The resulting L2 phase is allowed to cool to room temperature and then 
granules of calcium hydroxyapatite (AERAM.RTM.) are added, with 
stirring, said addition being made to a volume ratio of calcium 
hydroxyapatite:L2 solution of 3:1. 
The implant material composition thus obtained as a toothpaste-like 
consistency and can be stored in closed packages, e.g. a one-way syringe, 
at a temperature ranging from about 0.degree. C. to 40.degree. C. without 
any changes of properties. When the composition is to be used, a 
temperature within the range of from 20.degree. C. to 35.degree. C. should 
be imparted thereto. In this context it should be noted that a rise of 
temperature will mean a lowering of the viscosity. 
When applied to a bone cavity the composition sucks up body fluid and/or 
blood into the structure and a dramatic increase of viscosity is obtained 
due to the conversion of the L2 phase into a cubic liquid crystalline 
phase which ultimately gets saturated. The mixture is stiff but still 
moldable. 
EXAMPLE 2 
As in Example 1, monoolein is heated just over the melting point thereof 
(36.degree. C.). Soybean oil is added to the melted monoolein and then a 
physiological saline solution is added thereto, the weight ratio of 
monoolein/soybean oil/water being 85:10:5. 
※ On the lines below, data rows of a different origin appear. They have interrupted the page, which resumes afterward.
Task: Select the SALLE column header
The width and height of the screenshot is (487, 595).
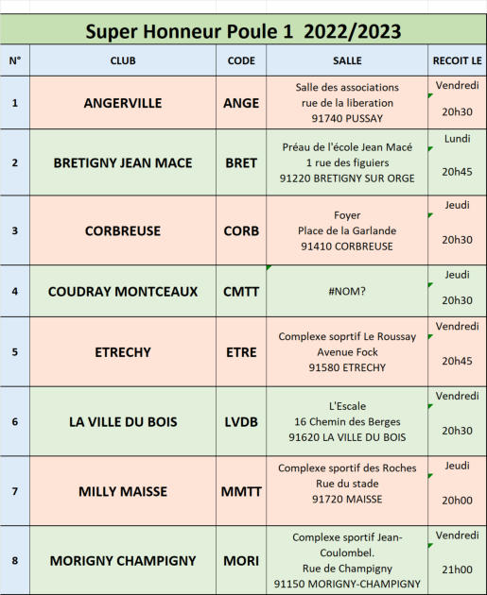Action: [347, 60]
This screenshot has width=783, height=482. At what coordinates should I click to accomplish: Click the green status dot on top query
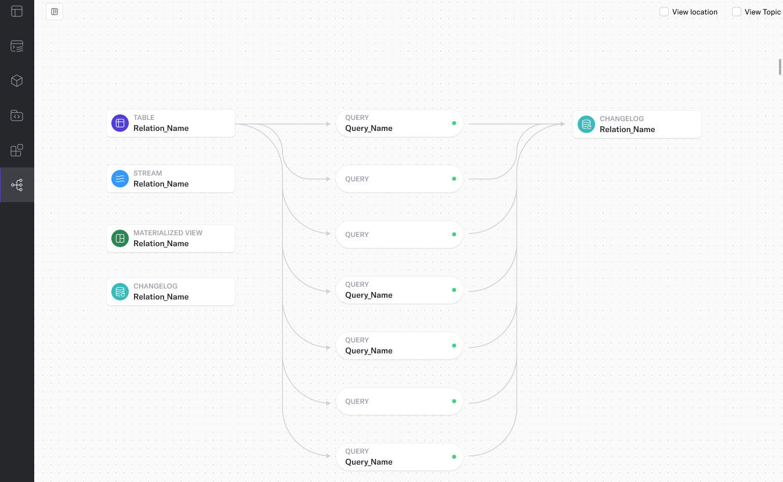pos(454,123)
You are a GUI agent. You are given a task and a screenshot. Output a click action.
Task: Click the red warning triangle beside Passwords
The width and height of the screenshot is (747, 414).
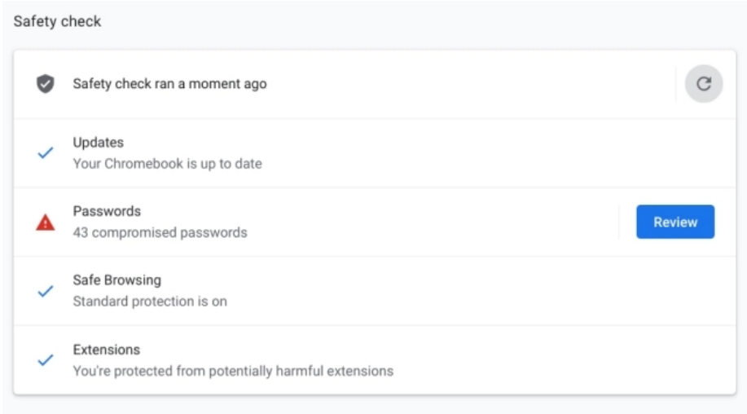point(46,222)
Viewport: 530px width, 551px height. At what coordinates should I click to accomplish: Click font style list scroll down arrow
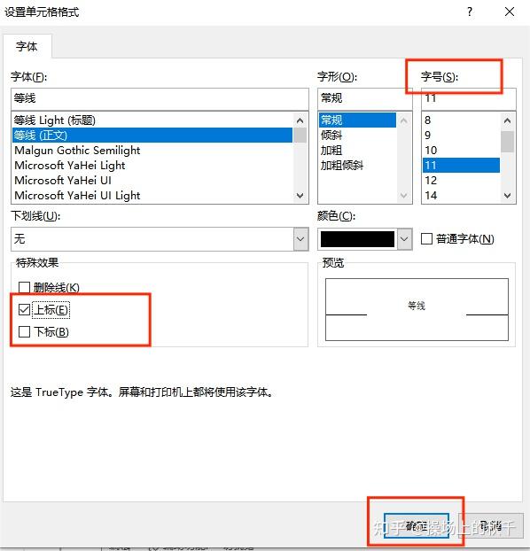click(x=404, y=196)
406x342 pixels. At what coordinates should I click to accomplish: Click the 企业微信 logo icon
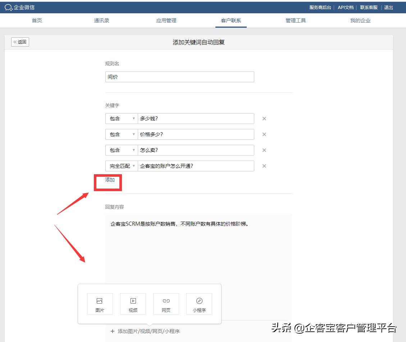pos(8,7)
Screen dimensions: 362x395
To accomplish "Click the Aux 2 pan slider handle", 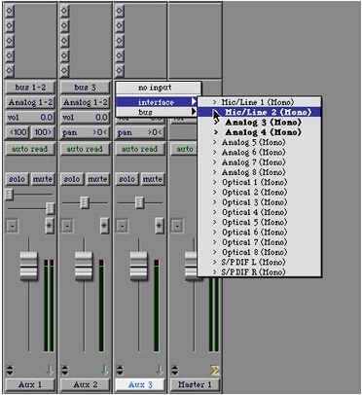I will tap(85, 202).
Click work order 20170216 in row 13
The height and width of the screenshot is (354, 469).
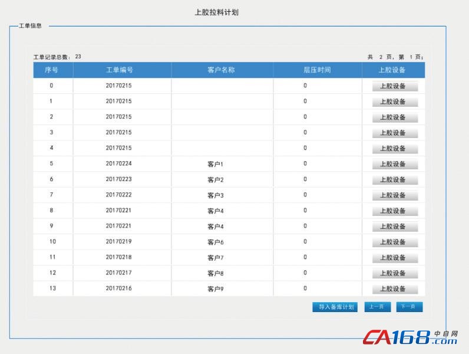[119, 289]
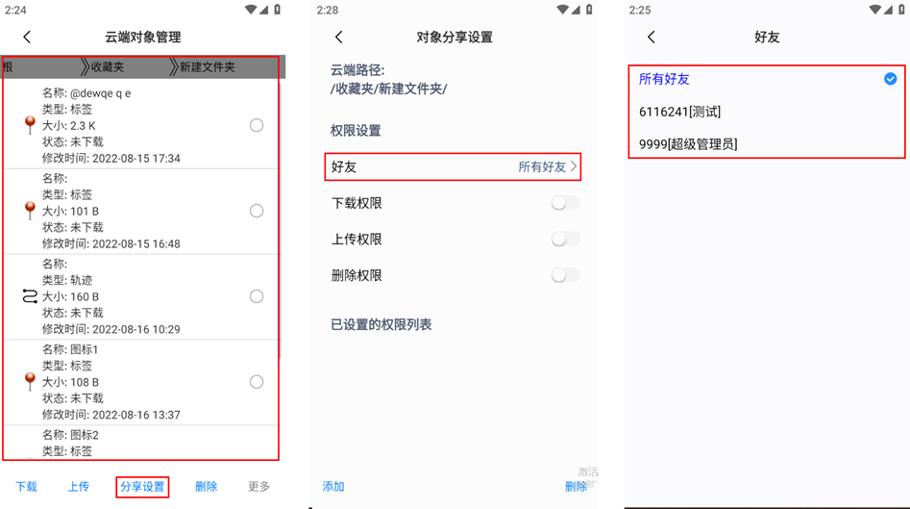Viewport: 910px width, 509px height.
Task: Tap the pin icon of the 101 B label
Action: [30, 211]
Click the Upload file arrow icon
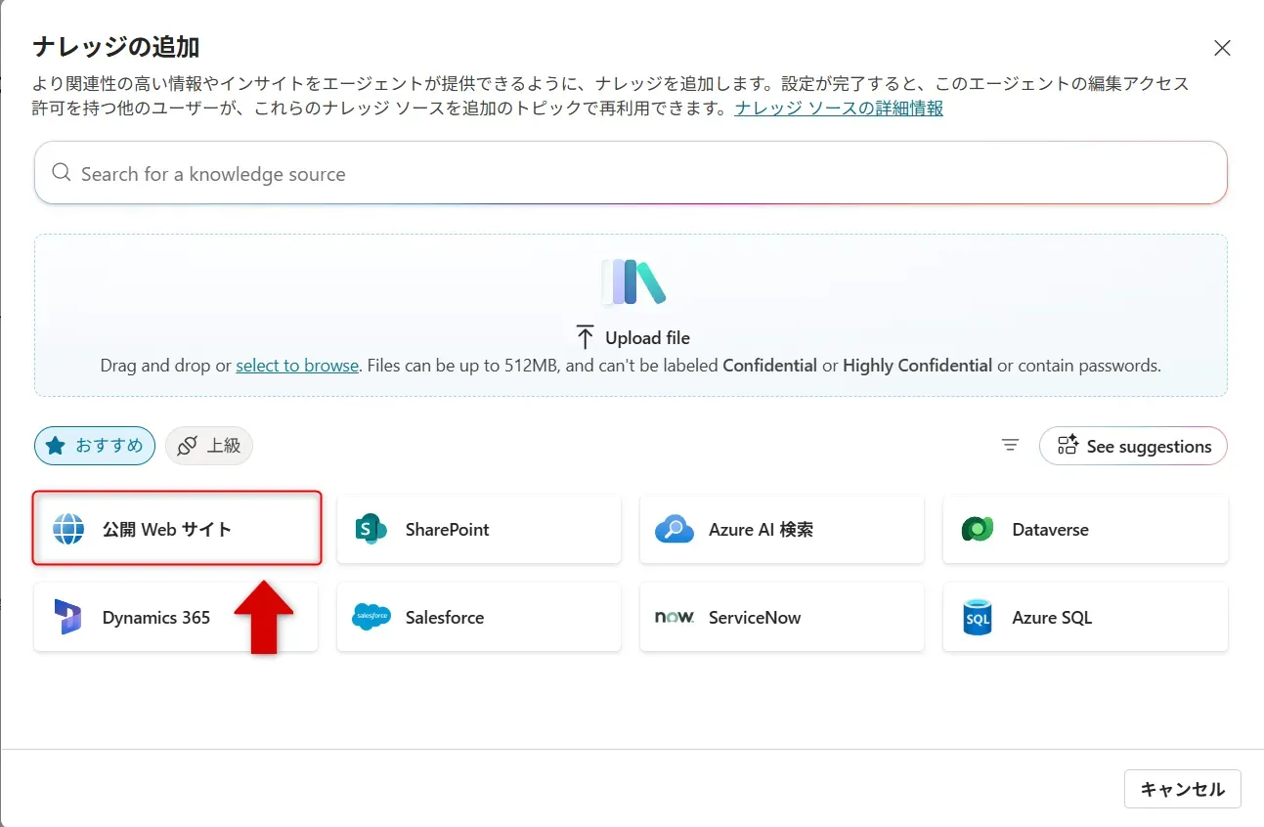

After cooling of the resulting L2 phase to room temperature, granules of 
calcium hydroxyapatite (AERAM.RTM.) are added thereto as in Example 1 
to a ratio of calcium hydroxyapatite/L2-solution of 3:1 by volume. The 
composition thus obtained has a lower viscosity than the composition 
obtained according to Example 1, and the viscosity thereof will be further 
reduced by adding more soybean oil. 
The composition behaves in a manner similar to that of the composition 
described in Example 1 when applied to bone in a human or animal body, 
that is, a phase conversion to the cubic phase is obtained. 
EXAMPLE 3 
As in the previous examples, monoolein is heated just above the melting 
point thereof (36.degree. C.). A physiological saline solution is added 
thereto, the weight ratio of monoolein:water being 86:14. 
After cooling the L2 phase thus obtained to room temperature, granules of 
the same calcium hydroxyapatite as in Examples 1 and 2 are added to a 
volume ratio of calcium hydroxyapatite:L2 phase of 2:1. The composition 
obtained has a lower viscosity than the one prepared in Example 1, but 
higher than that prepared in Example 2. 
When applied to a bone cavity the composition sucks up body fluid and/or 
blood and the ultimate water content thereof increases to about 39% of the 
total weight when the cubic phase is saturated. During the phase 
conversion the viscosity increases dramatically to a stiff but still 
formable mixture. The time for said phase conversion depends on the body 
volume of the mixture, but generally it is of the order of 10-60 seconds 
for a volume of 1 cm.sup.3. 
The present invention may be embodied in other specific forms without 
departing from the spirit or essential attributes thereof and, 
accordingly, reference should be made to the appended claims, rather than 
to the foregoing specification, as indicating the scope of the invention.